No quisiera terminar esta columna sobre la situación laboral de hoy en día sin hablar del nepotismo, una costumbre patria que puede ocurrir hasta en algo tan chusco como seleccionar becarios en organismos públicos. Un posible caso sería la curiosa suerte del vicesecretario general de las Nuevas Generaciones del Partido Popular navarro a quien recientemente le han nombrado becario en una famosa institución para la promoción internacional de la lengua castellana. Todo muy presunto, claro está, pero huele muy mal que habiendo obtenido la octava posición (sobre diez) para la fase de entrevistas –de acuerdo con los baremos por los méritos expuestos en el CV-, finalmente se impusiera por delante de los otros nueve finalistas. Todos, por cierto, con excelentes CV (LinkedIn dixit). De 0 a 100, como el McLaren de Fernando Alonso. Igual este joven político es un crack –¿por qué no?–, pero es interesante también conocer la coincidencia de que su futuro jefe fue diputado nacional… también del PP. El mundo es un pañuelo aunque algunos seamos siempre los mocos. Además, se sabe que este alto cargo de la institución no asistió a las entrevistas –al menos, no estuvo en la mayoría–, pero sin embargo fue él quien personalmente eligió al nuevo becario. Dedazo o no, sería deseable que aclarasen públicamente qué otras extraordinarias cualidades se pudieron constatar en el chaval que no estuvieran ya contempladas en su CV para dar tal salto.
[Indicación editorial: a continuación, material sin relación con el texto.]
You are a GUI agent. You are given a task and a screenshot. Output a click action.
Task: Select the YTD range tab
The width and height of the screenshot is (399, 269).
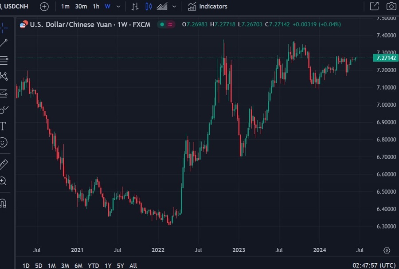[93, 265]
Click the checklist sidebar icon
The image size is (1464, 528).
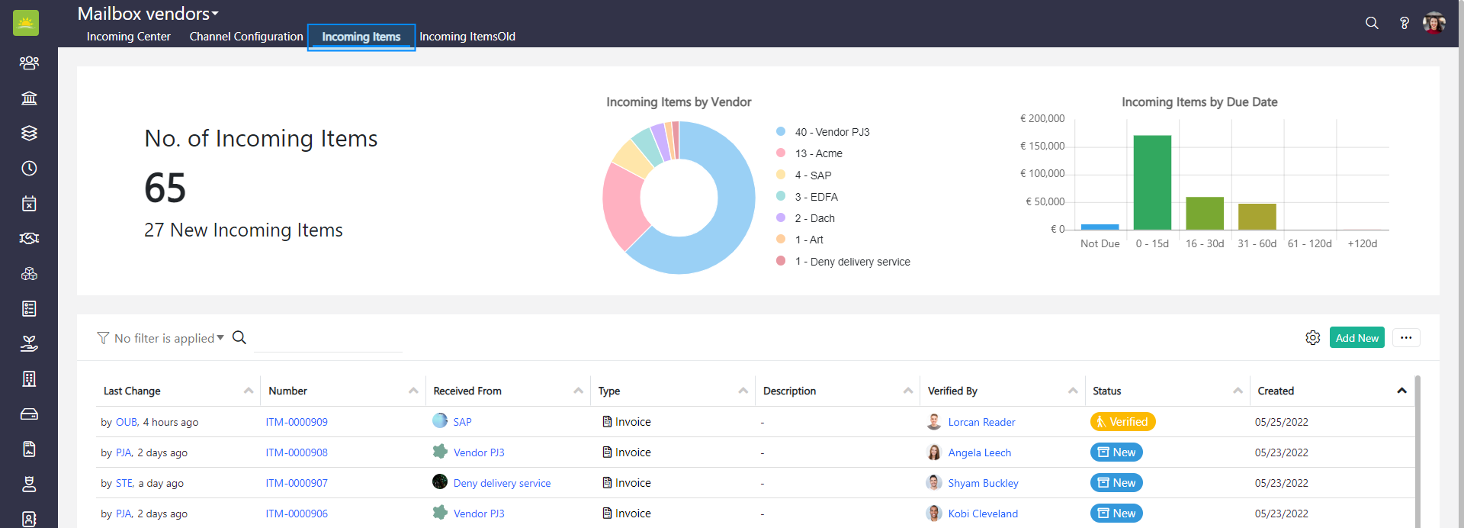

Como políticos que son, los dos, deberían explicarlo. Sería además una excelente oportunidad de transparencia la publicación de las calificaciones finales y sus motivaciones, porque reforzaría la confianza de los candidatos en este tipo de procesos que se presentan para ver recompensado el mérito, la capacidad y el esfuerzo.

En fin. Es complicado celebrar el Día del Trabajador en un país como España: cuando se tiene empleo, hay poco que celebrar, y cuando se pierde, mucho menos. Ánimo.